Speaker
Description
The increasing need for steel has rised the consumption of metcoke where in Europe 45 million tons of metcoke are used annually in steelmaking processes. In the attempt for green transition, this growing need is accelerating the search for sustainable alternatives to fossil carbon products.
Pyrolysis of wood pellets from pine and spruce at temperatures above 500°C has proven effective in producing biocarbon suitable for various metallurgical applications. This biocarbon can be further processed using several agglomeration techniques to produce briquettes and pellets, optimizing its integration into specific applications. However, as competition for biomass intensifies across multiple industrial sectors, there is growing interest in alternative feedstocks, such as end-of-life (EOL) tyres, recovering substantial amounts of carbon black.
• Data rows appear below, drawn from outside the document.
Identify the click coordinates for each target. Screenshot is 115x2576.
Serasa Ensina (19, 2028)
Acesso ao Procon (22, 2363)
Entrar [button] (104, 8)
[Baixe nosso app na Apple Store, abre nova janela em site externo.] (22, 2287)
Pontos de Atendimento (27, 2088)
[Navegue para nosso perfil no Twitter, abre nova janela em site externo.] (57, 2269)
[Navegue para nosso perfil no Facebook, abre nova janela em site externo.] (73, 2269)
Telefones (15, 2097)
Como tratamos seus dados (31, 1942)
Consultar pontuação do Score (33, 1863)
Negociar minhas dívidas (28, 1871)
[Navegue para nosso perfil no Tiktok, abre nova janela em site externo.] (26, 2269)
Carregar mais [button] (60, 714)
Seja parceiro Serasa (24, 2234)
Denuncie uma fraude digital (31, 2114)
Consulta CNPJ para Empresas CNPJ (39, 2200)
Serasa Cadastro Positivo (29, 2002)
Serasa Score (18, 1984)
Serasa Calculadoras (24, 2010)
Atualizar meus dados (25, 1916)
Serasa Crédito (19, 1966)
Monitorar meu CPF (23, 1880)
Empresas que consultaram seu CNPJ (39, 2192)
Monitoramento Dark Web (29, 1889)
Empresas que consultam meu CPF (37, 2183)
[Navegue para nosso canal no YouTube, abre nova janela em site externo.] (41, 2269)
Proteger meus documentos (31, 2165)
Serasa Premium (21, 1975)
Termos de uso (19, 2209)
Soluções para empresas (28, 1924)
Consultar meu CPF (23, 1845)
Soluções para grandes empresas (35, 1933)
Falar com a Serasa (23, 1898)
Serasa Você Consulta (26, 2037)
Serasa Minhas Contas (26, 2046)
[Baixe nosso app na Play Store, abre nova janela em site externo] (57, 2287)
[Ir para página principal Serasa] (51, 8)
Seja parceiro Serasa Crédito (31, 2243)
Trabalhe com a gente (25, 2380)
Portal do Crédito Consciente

Biocarbon has been successfully tested and implemented in several types of furnaces, including electric arc furnaces (EAF), submerged arc furnaces (SAF), cupola furnaces, and induction furnaces, as charge carbon, injection carbon, and recarburizers. The implementation typically begins with partial substitution of fossil carbon with biocarbon, and studies have shown that this substitution is feasible and, in some cases, enhances process efficiency. Pyrolyzed EOL tyre char has proven a high potential for slag foaming during carbon injection in EAFs, while simultaneously contributing to a circular economy by closing the loop in waste management.
Scaling up biocarbon production depends on factors such as pyrolysis yield, economic viability, energy requirements, and raw material costs. Utilizing pyrolysis by-products such as oil and gas is essential for ensuring the economic feasibility and market competitiveness of biocarbon in the metallurgical industry.